Hepiniz Âdem’densiniz, Âdem de topraktan

‘Ey insanlar! Şüphe yok ki, biz sizi bir erkek ve bir dişiden yarattık ve birbirinizi tanımanız için sizi boylara ve kabilelere ayırdık. Allah katında en değerli olanınız, O’na karşı gelmekten en çok sakınanınızdır. Şüphesiz Allah hakkıyla bilendir, hakkıyla haberdar olandır.’ (Hucurat, 49/13.)

 

İslam’a göre bütün insanlar ayet-i kerimede ifade edilen bu büyük ailenin çocuklarıdır. İstisnasız olarak ve hiçbir ayrım yapmadan her insan, yaratılışı itibarıyla saygındır, Kur’an-ı Kerim nazarında dinine, inancına, rengine, ırkına bakmaksızın insanın şerefli bir varlık olarak yaratıldığı açıklanmıştır. İnsan, Yüce Allah’ın değerli kıldığı varlıktır, mükerremdir. Bu hususu ifade eden ayet-i kerimenin meali şöyledir: ‘Andolsun, biz insanoğlunu şerefli kıldık. Onları karada ve denizde taşıdık. Kendilerini en güzel ve temiz şeylerden rızıklandırdık ve onları yarattıklarımızın birçoğundan üstün kıldık.’  (İsra, 17/70.)

 

Allah Rasulünün Veda Hutbesi’nde yer alan şu cümleler ise, birlikte yaşama hukukuna ve birlikte yaşama ahlakına en çok zarar veren ırkçılık ve türevleri mahiyetindeki her türlü hastalıktan toplumları koruyacak biricik kıymet ölçüsüdür: ‘Rabbiniz birdir, babanız birdir. Hepiniz Âdem’densiniz, Âdem de topraktan yaratılmıştır. Hiç kimsenin başkaları üzerinde soy sop üstünlüğü yoktur. Allah katında üstünlük, ancak takvâ iledir.’

 

Birlikte yaşama hukukunun temel esasını ortaya koyan yukarıda mealini verdiğimiz ayet-i kerimeyi teyit eden ve açıklayan bu kutlu sözler, kıyamete kadar bu hususta insanlığın yolunu aydınlatacak temel ölçüyü ifade etmektedir.

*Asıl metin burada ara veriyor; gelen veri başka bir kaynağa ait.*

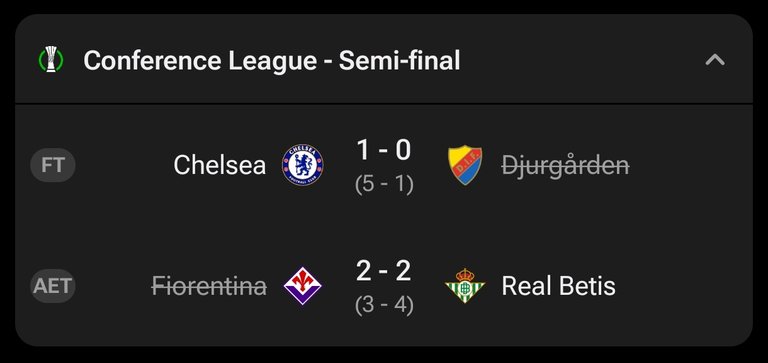Click the 1 - 0 match score
The height and width of the screenshot is (363, 768).
384,150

İslam’da, ötekini yok etme başlığını taşıyan bir anlayışın hiçbir zaman yeri olmamıştır. Çünkü bu öteki -her ne kadar din hususunda ve itikatta Müslümanlara karşı da olsa- bir insandır ve insan haklarına sahiptir. Kendi inancını koruyarak Müslümanlarla yan yana yaşamak istediği takdirde bu hususta kendisine imkân verilir ve baskı yapılmaz.

 

Farklılıklar Allah’ın ayetleridir

İnsanların renklerinin, dillerinin, ırklarının farklılığı Yüce Allah’ın sınırsız güç ve kudretini gösteren ayetlerdendir. Yüce Allah şöyle buyurmaktadır: ‘Göklerin ve yerin yaratılması, dillerinizin ve renklerinizin farklı olması da onun (varlığının ve kudretinin) delillerindendir. Şüphesiz bunda bilenler için elbette ibretler vardır.’ (Rum, 30/22.)

 

Bu farklılıkları var eden, hiç bunların düşmanlık veya nefret nedeni yapılmasına rıza gösterir mi? Tam tersine ilahî irade bunların tanışmaya, hayırlı işlerde buluşmaya, yardımlaşmaya, işbirliğine ve insanlık namına ortak yararların ve maslahatların gerçekleştirilmesine vesile olmasını istemektedir.